Over time, women’s portrayals on television shifted from being ideal homemakers to having mystical abilities like genies and witches. However, they consistently suppressed these powers in order to satisfy their male counterparts. Concurrently, women were advocating for equal rights and pay in the background. Regrettably, the media often depicted these protests as isolated incidents led by extremists.

The newscasts aimed to portray feminists as women who protested against being exploited and objectified, while paradoxically exploiting themselves and desiring male attention through these protests. Television responded by creating a new kind of woman, who was strong and resilient, but her success was contingent on her beauty and sexuality. This contradictory support and restriction by the media towards the women’s movement left young women in the seventies vulnerable to what Douglas describes as social schizophrenia.

Feminists started to reject cosmetics and other marketing tactics that contributed to the oppression of women. As a result, industries that primarily targeted women’s “needs” had difficulty addressing this issue while trying to maintain their market share. The mass media encouraged and took advantage of commercial androgyny by promoting unisex fashion trends, while Madison Avenue promoted a new “natural look” that was far from natural. This look promoted a Lolita image that treated women as children and encouraged them to seek attractiveness and approval from men.
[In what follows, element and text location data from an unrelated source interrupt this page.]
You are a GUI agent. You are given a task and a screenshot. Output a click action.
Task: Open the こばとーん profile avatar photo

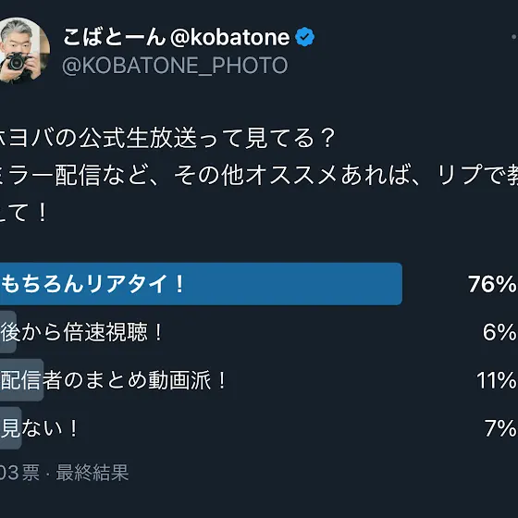24,51
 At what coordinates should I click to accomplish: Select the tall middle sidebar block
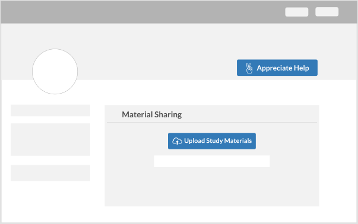(x=50, y=139)
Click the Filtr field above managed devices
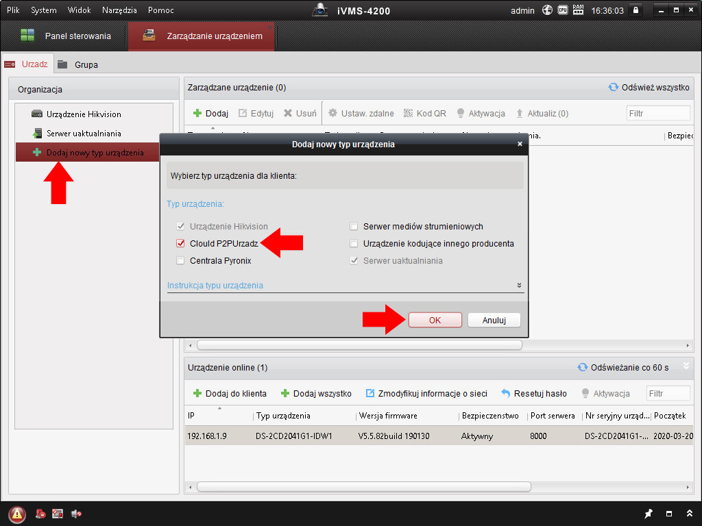Image resolution: width=702 pixels, height=526 pixels. point(657,114)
Despite attempts by television shows and advertisers to confine women’s self-improvement to personal and narcissistic domains, they continue to convey the message that women should adhere to specific standards of appearance, attire, and behavior. Present-day women remain susceptible to the influence of advertisers, societal expectations, and the agendas dictated by mass media. Caught between their professional aspirations and motherhood, marriage and autonomy, women constantly face ideals presented by anorexic models that they are expected to measure themselves against. They are challenged to be both sexy and virginal, making them perpetual victims, though paradoxically embracing their feminine existence. Susan Douglas contends that although women are still vulnerable to media manipulation and feel the guilt of not living up to these standards, awareness of this manipulation may alleviate the pressure and guide them towards their authentic selves.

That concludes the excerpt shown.